* **Source information**:

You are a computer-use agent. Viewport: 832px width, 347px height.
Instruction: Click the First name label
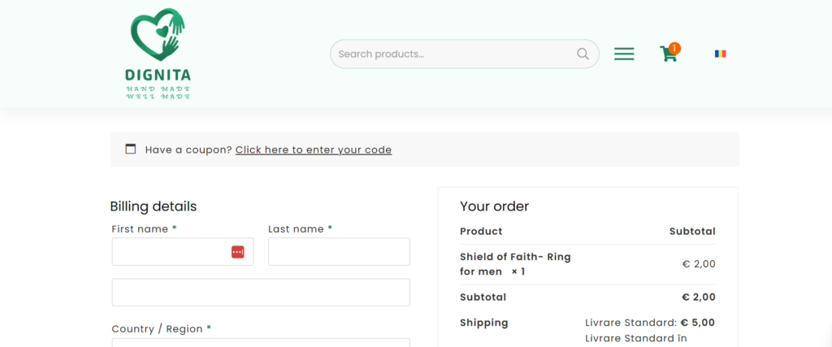point(140,229)
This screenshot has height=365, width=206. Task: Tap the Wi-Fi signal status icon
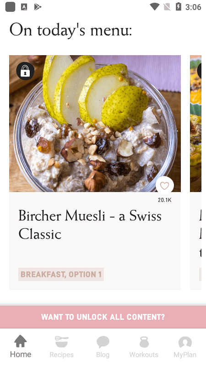[x=154, y=7]
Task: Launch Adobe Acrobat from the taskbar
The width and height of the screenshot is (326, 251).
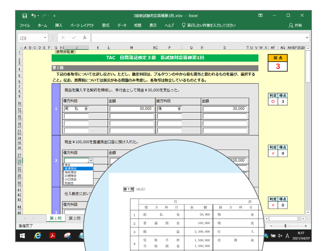Action: pyautogui.click(x=53, y=236)

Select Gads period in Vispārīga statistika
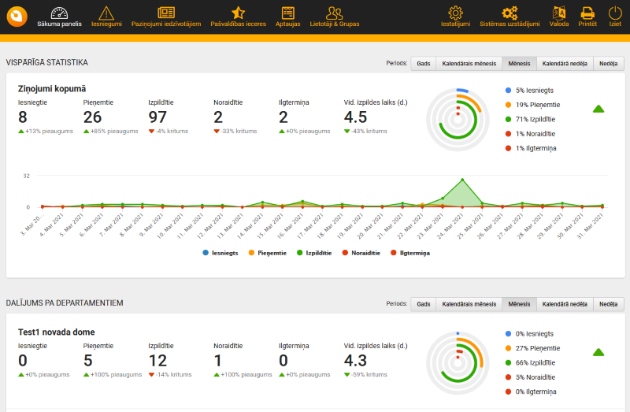pyautogui.click(x=423, y=63)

* **Action item**:
Word-for-word output of the material above is needed, with the pictures left out.

* **Result for this exercise**:
You are a computer-use agent. Viewport: 832px width, 347px height.
Instruction: Click the First name label
point(140,229)
This screenshot has height=365, width=206. Task: Tap the Wi-Fi signal status icon
[x=154, y=7]
Task: Launch Adobe Acrobat from the taskbar
The width and height of the screenshot is (326, 251).
Action: pyautogui.click(x=53, y=236)

Select Gads period in Vispārīga statistika
pyautogui.click(x=423, y=63)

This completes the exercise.